*** Opening Records for this exercise ***

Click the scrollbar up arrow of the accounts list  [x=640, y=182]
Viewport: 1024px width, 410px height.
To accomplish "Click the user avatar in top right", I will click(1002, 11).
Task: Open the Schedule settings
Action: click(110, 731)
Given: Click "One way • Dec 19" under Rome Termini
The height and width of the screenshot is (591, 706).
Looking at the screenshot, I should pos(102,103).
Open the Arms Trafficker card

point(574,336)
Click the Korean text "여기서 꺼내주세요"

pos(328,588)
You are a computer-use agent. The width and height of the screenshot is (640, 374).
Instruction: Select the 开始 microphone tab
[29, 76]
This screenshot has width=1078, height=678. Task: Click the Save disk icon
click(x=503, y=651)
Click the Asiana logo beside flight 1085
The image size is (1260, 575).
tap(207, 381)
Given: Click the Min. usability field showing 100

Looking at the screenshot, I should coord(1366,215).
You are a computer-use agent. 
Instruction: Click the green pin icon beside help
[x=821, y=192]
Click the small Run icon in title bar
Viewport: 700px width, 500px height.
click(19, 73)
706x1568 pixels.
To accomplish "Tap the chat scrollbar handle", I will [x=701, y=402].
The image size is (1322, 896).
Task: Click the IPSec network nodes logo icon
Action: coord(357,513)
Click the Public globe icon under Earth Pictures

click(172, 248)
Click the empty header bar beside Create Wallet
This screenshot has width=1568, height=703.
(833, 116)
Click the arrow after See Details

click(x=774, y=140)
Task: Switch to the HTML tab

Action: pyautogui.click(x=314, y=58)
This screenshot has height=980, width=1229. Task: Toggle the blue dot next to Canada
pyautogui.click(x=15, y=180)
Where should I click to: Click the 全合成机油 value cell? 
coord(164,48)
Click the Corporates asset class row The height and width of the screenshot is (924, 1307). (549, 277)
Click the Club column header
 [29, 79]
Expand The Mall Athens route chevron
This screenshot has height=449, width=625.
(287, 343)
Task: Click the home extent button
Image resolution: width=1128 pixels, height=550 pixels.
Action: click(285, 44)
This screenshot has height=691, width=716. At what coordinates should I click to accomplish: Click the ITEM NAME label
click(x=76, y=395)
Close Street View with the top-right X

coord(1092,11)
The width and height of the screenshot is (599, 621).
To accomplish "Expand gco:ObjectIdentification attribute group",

*** Closing Records for this exercise ***

| Problem to work on |
Up to and including the line with "under Rome Termini", repeat the entries exactly, beginning at their first line.

| Exercise answer |
Click the scrollbar up arrow of the accounts list  [x=640, y=182]
Viewport: 1024px width, 410px height.
To accomplish "Click the user avatar in top right", I will click(1002, 11).
Task: Open the Schedule settings
Action: click(110, 731)
Given: Click "One way • Dec 19" under Rome Termini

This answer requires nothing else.